**Directions for this task**
Look through the listing below and report the lines that have the word "cell" in them.

**Excerpted records**
......

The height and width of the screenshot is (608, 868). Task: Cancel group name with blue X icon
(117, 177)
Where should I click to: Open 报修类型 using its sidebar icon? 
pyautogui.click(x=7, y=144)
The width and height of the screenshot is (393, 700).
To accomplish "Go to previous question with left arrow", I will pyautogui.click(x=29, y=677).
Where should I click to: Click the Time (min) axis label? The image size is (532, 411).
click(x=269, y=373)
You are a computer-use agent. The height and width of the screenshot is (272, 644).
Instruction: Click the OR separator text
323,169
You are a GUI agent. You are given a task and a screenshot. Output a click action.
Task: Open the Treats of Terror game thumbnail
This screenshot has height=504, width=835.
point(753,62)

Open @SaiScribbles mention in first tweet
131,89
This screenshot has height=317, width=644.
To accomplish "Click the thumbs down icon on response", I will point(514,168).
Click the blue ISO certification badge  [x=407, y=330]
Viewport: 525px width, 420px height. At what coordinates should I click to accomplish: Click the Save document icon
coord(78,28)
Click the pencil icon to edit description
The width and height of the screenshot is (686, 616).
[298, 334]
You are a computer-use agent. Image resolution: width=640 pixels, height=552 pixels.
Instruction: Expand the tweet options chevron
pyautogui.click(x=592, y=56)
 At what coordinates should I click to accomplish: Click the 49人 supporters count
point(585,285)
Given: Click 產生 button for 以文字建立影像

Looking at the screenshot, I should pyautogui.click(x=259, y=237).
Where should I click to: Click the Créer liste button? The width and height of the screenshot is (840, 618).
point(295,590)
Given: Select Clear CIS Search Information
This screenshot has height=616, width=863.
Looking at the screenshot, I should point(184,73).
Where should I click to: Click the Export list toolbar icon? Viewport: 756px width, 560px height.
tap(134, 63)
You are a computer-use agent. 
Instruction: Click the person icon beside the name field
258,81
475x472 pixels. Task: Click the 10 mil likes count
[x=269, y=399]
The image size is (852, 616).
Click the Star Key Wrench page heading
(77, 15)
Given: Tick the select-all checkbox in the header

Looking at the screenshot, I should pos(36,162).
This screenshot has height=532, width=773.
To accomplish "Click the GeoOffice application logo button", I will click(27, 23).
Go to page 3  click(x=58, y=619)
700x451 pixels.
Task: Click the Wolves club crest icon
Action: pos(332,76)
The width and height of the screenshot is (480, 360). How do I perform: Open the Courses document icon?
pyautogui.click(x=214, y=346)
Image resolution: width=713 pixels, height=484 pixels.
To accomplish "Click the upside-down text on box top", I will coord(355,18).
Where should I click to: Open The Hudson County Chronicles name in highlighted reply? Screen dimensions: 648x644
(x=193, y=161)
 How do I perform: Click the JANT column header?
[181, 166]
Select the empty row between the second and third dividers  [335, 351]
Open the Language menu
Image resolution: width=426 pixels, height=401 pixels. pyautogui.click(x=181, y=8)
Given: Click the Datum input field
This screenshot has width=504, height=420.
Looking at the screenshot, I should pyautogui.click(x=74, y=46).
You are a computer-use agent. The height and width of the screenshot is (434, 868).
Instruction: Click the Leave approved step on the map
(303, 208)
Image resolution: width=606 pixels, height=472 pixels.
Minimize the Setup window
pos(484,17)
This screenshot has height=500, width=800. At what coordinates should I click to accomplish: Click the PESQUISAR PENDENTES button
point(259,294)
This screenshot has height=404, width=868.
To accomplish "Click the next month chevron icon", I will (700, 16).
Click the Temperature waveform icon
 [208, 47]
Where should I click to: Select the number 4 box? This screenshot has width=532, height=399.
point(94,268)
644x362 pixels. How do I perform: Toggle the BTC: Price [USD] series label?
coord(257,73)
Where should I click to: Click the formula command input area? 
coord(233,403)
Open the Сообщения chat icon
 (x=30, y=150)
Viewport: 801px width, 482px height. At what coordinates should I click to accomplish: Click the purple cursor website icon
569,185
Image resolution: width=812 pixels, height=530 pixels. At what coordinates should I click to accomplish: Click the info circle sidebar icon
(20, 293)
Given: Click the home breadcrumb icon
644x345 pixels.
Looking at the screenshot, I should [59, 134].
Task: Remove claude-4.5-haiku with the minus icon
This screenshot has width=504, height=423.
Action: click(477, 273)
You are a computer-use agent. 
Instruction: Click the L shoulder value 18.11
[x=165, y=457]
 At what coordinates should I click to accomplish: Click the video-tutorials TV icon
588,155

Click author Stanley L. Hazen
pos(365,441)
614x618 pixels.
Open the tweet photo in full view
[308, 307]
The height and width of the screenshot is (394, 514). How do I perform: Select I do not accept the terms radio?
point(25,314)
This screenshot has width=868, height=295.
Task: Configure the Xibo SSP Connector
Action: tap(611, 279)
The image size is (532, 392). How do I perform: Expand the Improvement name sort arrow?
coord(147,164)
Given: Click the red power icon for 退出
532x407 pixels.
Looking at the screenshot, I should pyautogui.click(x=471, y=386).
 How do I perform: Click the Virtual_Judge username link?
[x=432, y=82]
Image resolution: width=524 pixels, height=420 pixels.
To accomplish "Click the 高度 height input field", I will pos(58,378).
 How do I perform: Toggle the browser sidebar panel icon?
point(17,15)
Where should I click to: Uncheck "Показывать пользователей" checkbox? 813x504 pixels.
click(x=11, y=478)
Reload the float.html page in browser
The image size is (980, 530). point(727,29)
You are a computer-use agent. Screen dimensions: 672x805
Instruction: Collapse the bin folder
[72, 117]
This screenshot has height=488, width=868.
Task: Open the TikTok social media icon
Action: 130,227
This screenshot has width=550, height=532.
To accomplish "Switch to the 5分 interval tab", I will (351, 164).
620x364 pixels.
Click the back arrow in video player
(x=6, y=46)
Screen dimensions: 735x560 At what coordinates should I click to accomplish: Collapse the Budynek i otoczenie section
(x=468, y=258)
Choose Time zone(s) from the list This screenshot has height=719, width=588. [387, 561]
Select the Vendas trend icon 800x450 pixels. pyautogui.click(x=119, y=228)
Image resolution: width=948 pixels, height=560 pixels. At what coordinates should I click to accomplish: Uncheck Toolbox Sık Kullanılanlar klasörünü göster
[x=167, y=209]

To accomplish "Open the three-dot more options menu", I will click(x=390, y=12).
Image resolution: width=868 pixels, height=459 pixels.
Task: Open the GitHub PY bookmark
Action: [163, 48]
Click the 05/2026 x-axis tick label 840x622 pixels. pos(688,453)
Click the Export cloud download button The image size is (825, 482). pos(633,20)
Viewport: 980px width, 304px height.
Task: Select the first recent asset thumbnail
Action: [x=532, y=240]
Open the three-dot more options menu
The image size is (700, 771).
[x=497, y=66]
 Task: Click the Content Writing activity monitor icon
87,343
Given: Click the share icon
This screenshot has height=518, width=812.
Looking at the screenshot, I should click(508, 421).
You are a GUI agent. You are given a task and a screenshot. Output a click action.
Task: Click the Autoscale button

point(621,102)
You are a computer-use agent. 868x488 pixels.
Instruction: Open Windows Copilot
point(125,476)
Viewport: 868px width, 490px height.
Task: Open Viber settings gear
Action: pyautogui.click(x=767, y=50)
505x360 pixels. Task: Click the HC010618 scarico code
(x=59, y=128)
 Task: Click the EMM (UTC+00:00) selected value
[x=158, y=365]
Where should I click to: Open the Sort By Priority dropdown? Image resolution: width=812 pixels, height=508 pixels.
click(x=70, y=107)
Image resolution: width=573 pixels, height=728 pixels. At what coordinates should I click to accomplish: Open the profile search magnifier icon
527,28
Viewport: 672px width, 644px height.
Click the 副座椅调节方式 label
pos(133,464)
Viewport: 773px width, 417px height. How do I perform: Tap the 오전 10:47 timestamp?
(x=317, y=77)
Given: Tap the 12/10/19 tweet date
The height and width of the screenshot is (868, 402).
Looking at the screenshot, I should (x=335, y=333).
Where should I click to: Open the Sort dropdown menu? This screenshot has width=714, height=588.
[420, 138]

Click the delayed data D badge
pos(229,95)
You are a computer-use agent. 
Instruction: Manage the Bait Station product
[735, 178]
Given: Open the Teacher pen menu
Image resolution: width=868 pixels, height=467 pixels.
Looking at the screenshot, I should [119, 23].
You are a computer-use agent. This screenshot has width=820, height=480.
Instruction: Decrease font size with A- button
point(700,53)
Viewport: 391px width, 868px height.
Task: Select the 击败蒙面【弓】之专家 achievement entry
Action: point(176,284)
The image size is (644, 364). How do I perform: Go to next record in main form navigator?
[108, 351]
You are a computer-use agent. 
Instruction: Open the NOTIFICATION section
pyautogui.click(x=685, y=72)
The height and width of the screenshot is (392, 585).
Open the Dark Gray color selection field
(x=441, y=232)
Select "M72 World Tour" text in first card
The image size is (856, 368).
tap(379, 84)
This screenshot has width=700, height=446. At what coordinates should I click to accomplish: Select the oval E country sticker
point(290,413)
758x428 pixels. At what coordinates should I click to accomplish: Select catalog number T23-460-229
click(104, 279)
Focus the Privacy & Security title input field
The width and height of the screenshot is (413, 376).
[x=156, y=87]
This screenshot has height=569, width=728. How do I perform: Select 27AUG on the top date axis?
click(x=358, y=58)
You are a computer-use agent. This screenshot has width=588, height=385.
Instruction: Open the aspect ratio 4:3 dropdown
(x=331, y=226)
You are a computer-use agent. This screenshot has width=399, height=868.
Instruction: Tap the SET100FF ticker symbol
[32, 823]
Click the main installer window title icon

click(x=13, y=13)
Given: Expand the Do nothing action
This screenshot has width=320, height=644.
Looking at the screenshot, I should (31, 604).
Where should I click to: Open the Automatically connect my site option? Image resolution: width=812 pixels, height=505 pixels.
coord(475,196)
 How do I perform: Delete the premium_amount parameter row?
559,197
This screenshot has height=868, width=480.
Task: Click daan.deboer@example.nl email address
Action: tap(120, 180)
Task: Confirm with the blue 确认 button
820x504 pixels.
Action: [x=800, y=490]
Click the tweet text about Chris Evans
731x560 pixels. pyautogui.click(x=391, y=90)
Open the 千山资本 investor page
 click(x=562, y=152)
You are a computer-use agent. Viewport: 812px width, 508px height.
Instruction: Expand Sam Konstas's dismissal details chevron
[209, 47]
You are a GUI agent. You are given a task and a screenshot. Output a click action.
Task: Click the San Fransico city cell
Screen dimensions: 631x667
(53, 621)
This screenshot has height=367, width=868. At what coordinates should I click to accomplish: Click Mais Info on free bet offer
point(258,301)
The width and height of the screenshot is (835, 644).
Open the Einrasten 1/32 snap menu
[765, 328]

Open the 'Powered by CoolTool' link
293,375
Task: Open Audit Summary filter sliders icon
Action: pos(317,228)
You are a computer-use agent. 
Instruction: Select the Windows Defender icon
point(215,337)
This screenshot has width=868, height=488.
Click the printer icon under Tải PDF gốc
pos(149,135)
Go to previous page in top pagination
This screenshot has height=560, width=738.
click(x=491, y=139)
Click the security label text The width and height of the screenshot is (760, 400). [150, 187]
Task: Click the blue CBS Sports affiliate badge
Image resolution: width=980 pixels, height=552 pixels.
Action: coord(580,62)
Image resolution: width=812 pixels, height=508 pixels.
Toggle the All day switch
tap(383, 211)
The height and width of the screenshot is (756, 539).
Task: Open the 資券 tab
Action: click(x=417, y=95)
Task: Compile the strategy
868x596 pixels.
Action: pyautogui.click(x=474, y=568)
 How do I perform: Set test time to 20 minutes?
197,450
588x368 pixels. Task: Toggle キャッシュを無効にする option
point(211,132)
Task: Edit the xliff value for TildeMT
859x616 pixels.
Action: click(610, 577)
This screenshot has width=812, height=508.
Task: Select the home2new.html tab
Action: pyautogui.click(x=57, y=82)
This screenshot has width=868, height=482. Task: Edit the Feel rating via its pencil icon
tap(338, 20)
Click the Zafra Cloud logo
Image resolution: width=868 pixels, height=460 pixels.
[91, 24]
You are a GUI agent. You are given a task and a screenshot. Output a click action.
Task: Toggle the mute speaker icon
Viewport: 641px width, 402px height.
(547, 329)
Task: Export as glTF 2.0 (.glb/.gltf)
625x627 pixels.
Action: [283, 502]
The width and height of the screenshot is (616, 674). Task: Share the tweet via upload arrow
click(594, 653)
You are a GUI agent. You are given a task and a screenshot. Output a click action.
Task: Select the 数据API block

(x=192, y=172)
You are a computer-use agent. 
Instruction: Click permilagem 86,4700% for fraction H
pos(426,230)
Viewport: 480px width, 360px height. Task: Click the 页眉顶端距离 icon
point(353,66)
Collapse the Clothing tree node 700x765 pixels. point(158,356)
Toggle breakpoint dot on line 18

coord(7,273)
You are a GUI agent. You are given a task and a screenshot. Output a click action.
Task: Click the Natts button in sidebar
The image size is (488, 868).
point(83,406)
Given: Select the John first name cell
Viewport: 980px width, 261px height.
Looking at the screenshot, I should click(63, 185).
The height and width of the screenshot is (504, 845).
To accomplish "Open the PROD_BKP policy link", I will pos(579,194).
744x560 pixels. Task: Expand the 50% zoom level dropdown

......

**Reply to the exercise**
Task: Click the San Fransico city cell
Given: Select the John first name cell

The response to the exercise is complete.